Océane Gusching : Sur le terrain de la fabrique du temps. L’épistémologie à la rencontre de la science
Résumé
Alors que la philosophie de terrain est une branche de la philosophie des sciences davantage connue dans le domaine médical, il s’agit ici d’investir le terrain de la physique et de la métrologie.
Le temps est central dans nos vies quotidiennes et toute l’organisation de notre société se fait aujourd’hui à partir du Temps Universel Coordonné, dit « temps papier » ou encore « temps de laboratoire ». En effet, le passage au temps atomique comme référence internationale marque le début d’une fabrique du temps. Cette fabrique vient remplacer la mesure par le changement de technique à son origine, c’est-à-dire l’utilisation d’horloges atomiques. La mesure devient alors fabrique, de l’étalon d’une part (la seconde) et de l’échelle de temps d’autre part (le Temps Universel Coordonné). Cela a profondément modifié le rapport des individus au temps, en leur livrant un temps international, c’est-à-dire le même pour tous alors que depuis Einstein le temps était relatif. On ne vit plus chacun dans notre temps propre mais tous dans le temps universel coordonné. Et c’est ce temps, diffusé avec une précision historique, qui rythme notre quotidien.
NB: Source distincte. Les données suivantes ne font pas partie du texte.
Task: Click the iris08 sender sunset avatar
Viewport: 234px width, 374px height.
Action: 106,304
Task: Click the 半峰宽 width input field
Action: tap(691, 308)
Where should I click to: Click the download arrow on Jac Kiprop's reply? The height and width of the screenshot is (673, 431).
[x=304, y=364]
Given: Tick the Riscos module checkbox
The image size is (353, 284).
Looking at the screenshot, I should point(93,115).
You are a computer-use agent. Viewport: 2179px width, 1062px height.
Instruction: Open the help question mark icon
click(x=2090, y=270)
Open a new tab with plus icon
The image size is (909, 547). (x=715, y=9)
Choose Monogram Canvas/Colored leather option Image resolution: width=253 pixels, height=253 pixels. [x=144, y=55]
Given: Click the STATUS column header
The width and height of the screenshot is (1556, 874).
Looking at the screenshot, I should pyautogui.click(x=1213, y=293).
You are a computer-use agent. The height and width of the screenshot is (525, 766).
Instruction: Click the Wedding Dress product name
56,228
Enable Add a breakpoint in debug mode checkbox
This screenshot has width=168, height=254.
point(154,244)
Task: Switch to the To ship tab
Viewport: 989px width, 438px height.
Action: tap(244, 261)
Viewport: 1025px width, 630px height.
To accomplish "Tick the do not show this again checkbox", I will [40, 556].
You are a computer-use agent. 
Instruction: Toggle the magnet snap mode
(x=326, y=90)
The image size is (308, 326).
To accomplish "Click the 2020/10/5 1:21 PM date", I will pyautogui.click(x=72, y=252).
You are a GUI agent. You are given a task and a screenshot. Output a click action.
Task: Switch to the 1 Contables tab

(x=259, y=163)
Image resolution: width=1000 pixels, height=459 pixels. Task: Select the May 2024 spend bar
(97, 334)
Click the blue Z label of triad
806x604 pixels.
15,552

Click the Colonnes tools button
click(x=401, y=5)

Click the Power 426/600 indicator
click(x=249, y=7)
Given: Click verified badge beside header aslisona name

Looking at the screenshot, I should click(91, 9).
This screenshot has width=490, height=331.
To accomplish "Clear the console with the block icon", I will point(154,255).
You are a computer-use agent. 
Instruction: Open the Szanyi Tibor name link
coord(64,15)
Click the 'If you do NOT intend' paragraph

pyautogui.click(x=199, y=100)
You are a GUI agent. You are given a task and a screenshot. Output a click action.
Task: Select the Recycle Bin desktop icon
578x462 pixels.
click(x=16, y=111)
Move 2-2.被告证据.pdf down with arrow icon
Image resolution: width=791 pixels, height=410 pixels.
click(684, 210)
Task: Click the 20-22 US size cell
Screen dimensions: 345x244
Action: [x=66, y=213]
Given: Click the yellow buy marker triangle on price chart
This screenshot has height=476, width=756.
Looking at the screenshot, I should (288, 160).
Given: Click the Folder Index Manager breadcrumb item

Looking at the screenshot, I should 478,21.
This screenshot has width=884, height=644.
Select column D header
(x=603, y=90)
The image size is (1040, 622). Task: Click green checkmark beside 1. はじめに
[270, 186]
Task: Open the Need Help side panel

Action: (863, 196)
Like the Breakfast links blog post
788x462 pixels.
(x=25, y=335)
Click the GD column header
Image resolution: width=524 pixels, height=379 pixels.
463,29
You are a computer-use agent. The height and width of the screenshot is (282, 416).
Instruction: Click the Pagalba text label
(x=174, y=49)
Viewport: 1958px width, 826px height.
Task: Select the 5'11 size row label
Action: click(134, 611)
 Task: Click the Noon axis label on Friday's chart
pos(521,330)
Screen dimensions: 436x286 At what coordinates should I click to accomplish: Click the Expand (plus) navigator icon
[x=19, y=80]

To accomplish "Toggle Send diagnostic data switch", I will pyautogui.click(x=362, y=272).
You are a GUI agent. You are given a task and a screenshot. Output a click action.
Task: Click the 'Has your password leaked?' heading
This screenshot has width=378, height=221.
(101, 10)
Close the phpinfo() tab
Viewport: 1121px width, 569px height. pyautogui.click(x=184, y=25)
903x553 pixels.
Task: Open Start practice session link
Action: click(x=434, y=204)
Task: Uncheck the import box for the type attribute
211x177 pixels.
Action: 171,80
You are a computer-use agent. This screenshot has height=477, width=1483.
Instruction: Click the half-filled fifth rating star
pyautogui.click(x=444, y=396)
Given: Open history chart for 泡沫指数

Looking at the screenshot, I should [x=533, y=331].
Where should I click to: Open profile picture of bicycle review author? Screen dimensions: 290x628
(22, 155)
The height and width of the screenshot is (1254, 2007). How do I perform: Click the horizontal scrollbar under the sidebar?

Cela a également modifié la société dans sa globalité, qui connait un sentiment d’accélération généralisé.
À travers une enquête sur le terrain des scientifiques de la fabrique du temps, il s’agit de montrer que le passage à une nouvelle technique de mesure, les horloges atomiques, a modifié le concept de temps. Ainsi, en partant à la rencontre de différents instituts nationaux de métrologie (INRIM, PTB, Observatoire de Paris, BIPM, METAS, etc.), en participant à des colloques, congrès et séminaires scientifiques et en passant du temps au sein des laboratoires de sciences, l’objectif de ce projet est de produire un dialogue avec les physiciens qui travaillent sur le temps, avec ces scientifiques qui “fabriquent” le temps. À partir d’entretiens menés dans les laboratoires, il s’agit de réfléchir à la réalité du temps dans le domaine du temps-fréquence aujourd’hui, au concept de temps dans le nouvel esprit des scientifiques et il s’agit de leur présenter la phénoménotechnique du temps afin de questionner le concept de mesure ou encore leurs pratiques et leur rôle dans la société. Cela dans le but de les interroger et de les faire s’interroger sur l’évolution des techniques de mesure du temps qui a transformé notre rapport au temps en tant qu’individus, en tant que société et a modifié la mesure elle-même.